Bug #23029
closedkatello-backup does incremental backup of pulp data when checksum check is failing
Description
Cloned from https://bugzilla.redhat.com/show_bug.cgi?id=1488525
Description of problem:
Referring to upstream code, but the problem is the same in Red Hat Satellite 6.2.
If we are doing an `--online-backup` with `katello-backup` we are running this part of the code:
FileUtils.cd '/var/lib/pulp' do
puts "Backing up Pulp data... "
matching = false
until matching
checksum1 = run_cmd("find . -printf '%T@\n' | md5sum")
create_pulp_data_tar
checksum2 = run_cmd("find . -printf '%T@\n' | md5sum")
matching = (checksum1 == checksum2)
end
See https://github.com/Katello/katello-packaging/blob/master/katello/katello-backup#L269
The important part is the following:
checksum1 = run_cmd("find . -printf '%T@\n' | md5sum")
create_pulp_data_tar
checksum2 = run_cmd("find . -printf '%T@\n' | md5sum")
We are making sure that nothing has changed during the time the `tar` command is run to make sure we have a consistent backup. This is OK. But in case we do hit an issue, we re-run the activity which is failing as the following option is set in the `tar` command:
run_cmd("tar --selinux --create --file=#{File.join(@dir, 'pulp_data.tar')} --exclude=var/lib/pulp/katello-export --listed-incremental=#{File.join(@dir, '.pulp.snar')} --transform 's,^,var/lib/pulp/,S' -S *")
See in https://github.com/Katello/katello-packaging/blob/master/katello/katello-backup#L349
According `tar` man page does `--listed-incremental` create the file if it does not exist or else use it when exists to allow incremental option.
"Handle new GNU-format incremental backups.
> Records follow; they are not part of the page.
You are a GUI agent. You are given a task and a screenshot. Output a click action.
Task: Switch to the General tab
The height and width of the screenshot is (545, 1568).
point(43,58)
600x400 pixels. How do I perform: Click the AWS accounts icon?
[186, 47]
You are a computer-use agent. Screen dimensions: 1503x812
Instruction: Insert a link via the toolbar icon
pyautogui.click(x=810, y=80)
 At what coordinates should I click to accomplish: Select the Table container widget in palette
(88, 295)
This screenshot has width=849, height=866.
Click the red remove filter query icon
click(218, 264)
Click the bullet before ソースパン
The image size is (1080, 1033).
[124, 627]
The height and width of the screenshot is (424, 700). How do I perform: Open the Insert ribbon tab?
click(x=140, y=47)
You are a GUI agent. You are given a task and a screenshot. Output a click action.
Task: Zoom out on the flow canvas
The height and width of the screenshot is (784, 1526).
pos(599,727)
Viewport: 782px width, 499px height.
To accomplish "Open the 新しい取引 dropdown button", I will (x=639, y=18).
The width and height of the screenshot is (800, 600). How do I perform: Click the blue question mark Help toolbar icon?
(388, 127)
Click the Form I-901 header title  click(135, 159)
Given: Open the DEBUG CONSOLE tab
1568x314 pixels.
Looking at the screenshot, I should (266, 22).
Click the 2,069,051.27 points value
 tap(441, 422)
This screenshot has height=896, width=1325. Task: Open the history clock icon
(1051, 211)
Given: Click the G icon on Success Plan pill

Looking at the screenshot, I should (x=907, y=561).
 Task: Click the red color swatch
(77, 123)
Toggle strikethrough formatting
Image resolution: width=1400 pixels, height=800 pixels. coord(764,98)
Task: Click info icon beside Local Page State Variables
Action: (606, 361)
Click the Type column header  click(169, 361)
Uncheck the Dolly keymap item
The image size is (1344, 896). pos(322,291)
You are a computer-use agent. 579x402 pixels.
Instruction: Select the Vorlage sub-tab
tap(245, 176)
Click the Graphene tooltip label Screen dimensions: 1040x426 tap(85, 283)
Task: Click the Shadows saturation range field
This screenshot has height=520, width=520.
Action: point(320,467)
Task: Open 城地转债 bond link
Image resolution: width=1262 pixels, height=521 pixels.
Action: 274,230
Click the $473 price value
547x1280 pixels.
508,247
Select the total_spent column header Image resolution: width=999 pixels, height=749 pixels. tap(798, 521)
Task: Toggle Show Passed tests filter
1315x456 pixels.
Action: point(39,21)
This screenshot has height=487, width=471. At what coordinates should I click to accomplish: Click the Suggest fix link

FILE is the name of a snapshot file, where tar stores additional information which is used to decide which files changed since the previous incremental dump and, consequently, must be dumped again. If FILE does not exist when creating an archive, it will be created and all files will be added to the resulting archive"
Since we don't use an option archive name, that is changing between the re-run we end up with only the changes in `pulp` backup that happen between the first and second run.
This should not happen and we should make sure a full backup is taken if we re-run the `tar` command. Another option would be to provide dynamic file names to avoid that the first `pulp` tar is overwritten by the second run and thus is missing all the data.
Version-Release number of selected component (if applicable):
- satellite-6.2.11-2.0.el7sat.noarch
How reproducible:
- Always
Steps to Reproduce:
1. Check out https://bugzilla.redhat.com/show_bug.cgi?id=1478047 where we found a possible cause that would trigger a re-run of the `tar` command to backup `/var/lib/pulp`
Actual results:
Empty `pulp` backup created due to slight modification happening during the first run of the `tar` command that does backup `/var/lib/pulp`. Once the job is rerun, we have a incremental file available and thus only changes are considered which might be very small and thus leaving incomplete backup.
Expected results:
Proper backup to be available after `katello-backup` run. No matter if it ran once or twice or even more.
Additional info:
See https://bugzilla.redhat.com/show_bug.cgi?id=1478047 which is related and which is the reason why we found the problem.
Updated by The Foreman Bot almost 7 years ago
- Status changed from New to Ready For Testing
- Pull request https://github.com/theforeman/foreman-packaging/pull/2313 added
Updated by John Mitsch almost 7 years ago
- Translation missing: en.field_release set to 338
Updated by Jonathon Turel over 6 years ago
- Status changed from Ready For Testing to Closed